## WHAT TO DO
Find and return every line of the data that contains the word "computer".

Saved data entries
= Beginning of Section =
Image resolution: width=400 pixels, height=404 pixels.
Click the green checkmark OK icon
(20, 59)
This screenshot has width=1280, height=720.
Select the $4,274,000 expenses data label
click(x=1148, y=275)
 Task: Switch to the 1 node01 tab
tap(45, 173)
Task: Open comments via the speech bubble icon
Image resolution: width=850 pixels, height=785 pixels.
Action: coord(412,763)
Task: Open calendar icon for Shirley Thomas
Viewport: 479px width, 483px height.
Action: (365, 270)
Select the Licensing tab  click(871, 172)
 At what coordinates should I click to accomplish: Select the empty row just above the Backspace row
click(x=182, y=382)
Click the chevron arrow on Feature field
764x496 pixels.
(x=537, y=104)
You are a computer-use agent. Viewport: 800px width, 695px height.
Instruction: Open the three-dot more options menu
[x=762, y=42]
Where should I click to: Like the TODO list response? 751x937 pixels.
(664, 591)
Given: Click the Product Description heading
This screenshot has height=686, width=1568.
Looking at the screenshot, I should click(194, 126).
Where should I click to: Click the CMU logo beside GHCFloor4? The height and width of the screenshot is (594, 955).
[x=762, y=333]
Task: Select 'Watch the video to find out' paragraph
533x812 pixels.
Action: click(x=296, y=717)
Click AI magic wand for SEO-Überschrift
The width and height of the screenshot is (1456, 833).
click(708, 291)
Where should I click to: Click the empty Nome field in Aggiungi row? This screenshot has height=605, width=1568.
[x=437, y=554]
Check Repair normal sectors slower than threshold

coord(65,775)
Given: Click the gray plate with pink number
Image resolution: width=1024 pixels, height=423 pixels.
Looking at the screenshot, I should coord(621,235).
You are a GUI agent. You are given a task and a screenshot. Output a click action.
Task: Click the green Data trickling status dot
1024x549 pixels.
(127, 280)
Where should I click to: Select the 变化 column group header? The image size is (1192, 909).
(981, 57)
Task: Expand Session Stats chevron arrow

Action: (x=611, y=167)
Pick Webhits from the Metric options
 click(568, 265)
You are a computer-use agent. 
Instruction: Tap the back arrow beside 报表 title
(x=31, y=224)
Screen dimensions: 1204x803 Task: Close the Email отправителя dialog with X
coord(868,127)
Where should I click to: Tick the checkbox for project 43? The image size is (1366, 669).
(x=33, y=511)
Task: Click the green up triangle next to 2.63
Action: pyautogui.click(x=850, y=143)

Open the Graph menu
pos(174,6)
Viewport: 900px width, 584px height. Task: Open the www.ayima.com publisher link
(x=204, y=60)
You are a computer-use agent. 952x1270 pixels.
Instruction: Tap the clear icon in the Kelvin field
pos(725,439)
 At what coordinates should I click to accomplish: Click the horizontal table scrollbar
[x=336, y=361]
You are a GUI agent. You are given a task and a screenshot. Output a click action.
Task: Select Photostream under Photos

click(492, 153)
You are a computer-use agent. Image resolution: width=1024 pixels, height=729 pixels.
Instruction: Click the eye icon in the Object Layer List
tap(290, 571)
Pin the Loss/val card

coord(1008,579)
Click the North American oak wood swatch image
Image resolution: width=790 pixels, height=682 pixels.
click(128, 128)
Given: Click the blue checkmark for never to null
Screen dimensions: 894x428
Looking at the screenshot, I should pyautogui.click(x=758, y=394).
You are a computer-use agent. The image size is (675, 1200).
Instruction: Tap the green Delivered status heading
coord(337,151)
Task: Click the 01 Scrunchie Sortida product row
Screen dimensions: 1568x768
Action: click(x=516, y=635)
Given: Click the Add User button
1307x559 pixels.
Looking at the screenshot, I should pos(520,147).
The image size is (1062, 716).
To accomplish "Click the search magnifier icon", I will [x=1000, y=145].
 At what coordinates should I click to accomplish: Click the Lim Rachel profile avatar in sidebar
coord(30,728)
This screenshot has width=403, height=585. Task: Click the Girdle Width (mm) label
= End of Section =
## EXERCISE SOLUTION
You are a computer-use agent. Viewport: 800px width, 695px height.
You are a computer-use agent. 
You are a computer-use agent. 952x1270 pixels.
You are a computer-use agent. Image resolution: width=1024 pixels, height=729 pixels.
You are a computer-use agent. The image size is (675, 1200).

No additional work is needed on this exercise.